§ Selected text
****

He will try to get out of their way and also remove constraints from an “ossified” bureaucracy. They, in turn, will have to deliver sharply improving academic achievement.

“I’m committed to finding ways to provide the support necessary to free you from the restraints that impede you from this work,” said Deasy, noting that his expectations could make their jobs uncomfortable at times.

As he has on other occasions, Deasy read from Martin Luther King Jr.'s explanation of his impatience to end segregation at lunch counters and elsewhere, out of which Deasy stated his own imperative for results.

“We are indeed impatient,” Deasy said. “The lunch counter for LAUSD youth is graduation and proficiency and attendance.”

The annual, start-of-the-year speech to administrators has become a much-watched ritual in the Los Angeles Unified School District, a temperature check of sorts on the district’s top manager, his program and how the rank-and-file are receiving it. Deasy assumed the top spot in mid-April, with the retirement of Ramon C. Cortines. Like his predecessors, Deasy took pleasure in reciting the achievements of particular schools at some length.

But as superintendent Deasy has had to take responsibility for “restructuring” several low-performing middle and high schools. In that process, all staff must reinterview for jobs; administrators are typically replaced along with most teachers. Deasy has clearly signaled he’s prepared to take this step as often as he feels necessary.

Administrators packed into the historic Hollywood High School auditorium were well aware of the school-site shake-ups and some expressed, anonymously, some wariness toward Deasy.

****

§ Task to complete
Write out the Deasy speech passage word for word, starting at "He will try" and stopping after "improving academic achievement.".

§ Dataset excerpt

****

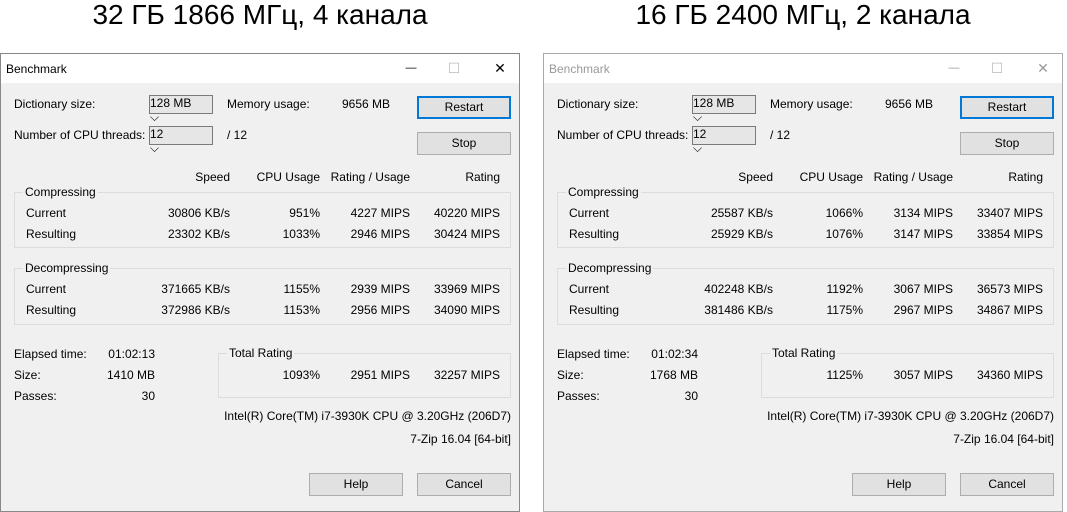  What do you see at coordinates (302, 289) in the screenshot?
I see `cpu-usage-value: 1155%` at bounding box center [302, 289].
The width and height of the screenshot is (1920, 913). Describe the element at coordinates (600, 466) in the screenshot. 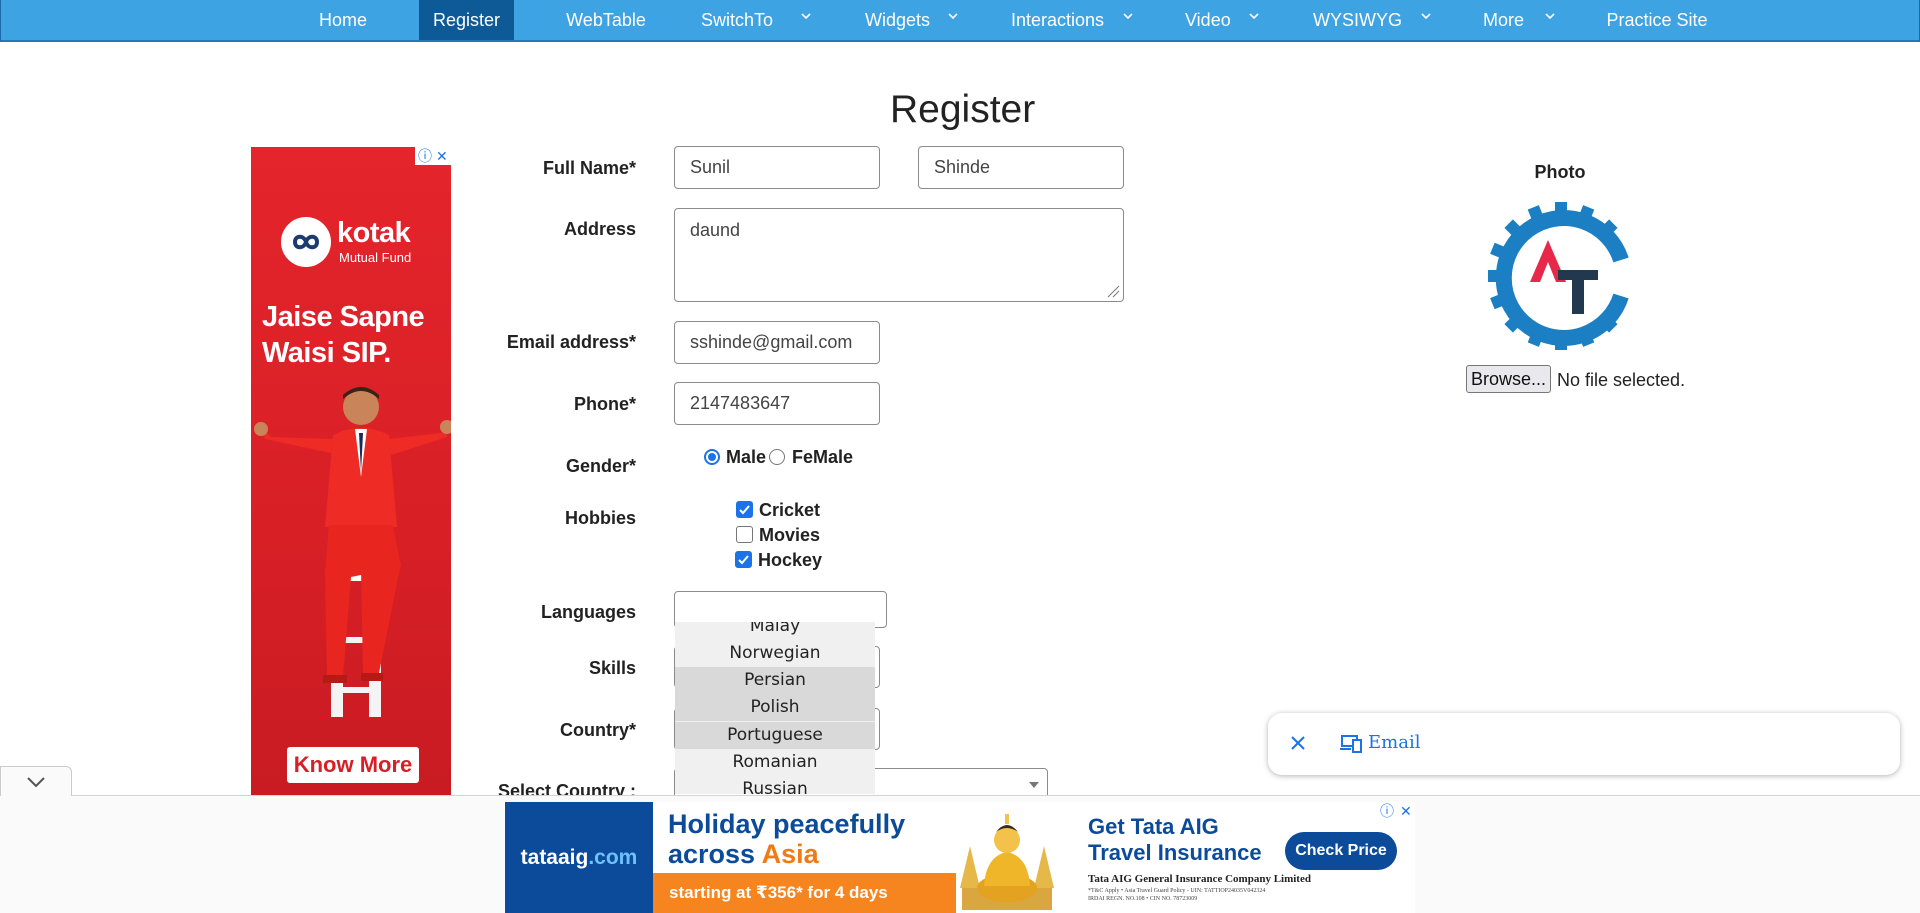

****

§ Output of the exercise
He will try to get out of their way and also remove constraints from an “ossified” bureaucracy. They, in turn, will have to deliver sharply improving academic achievement.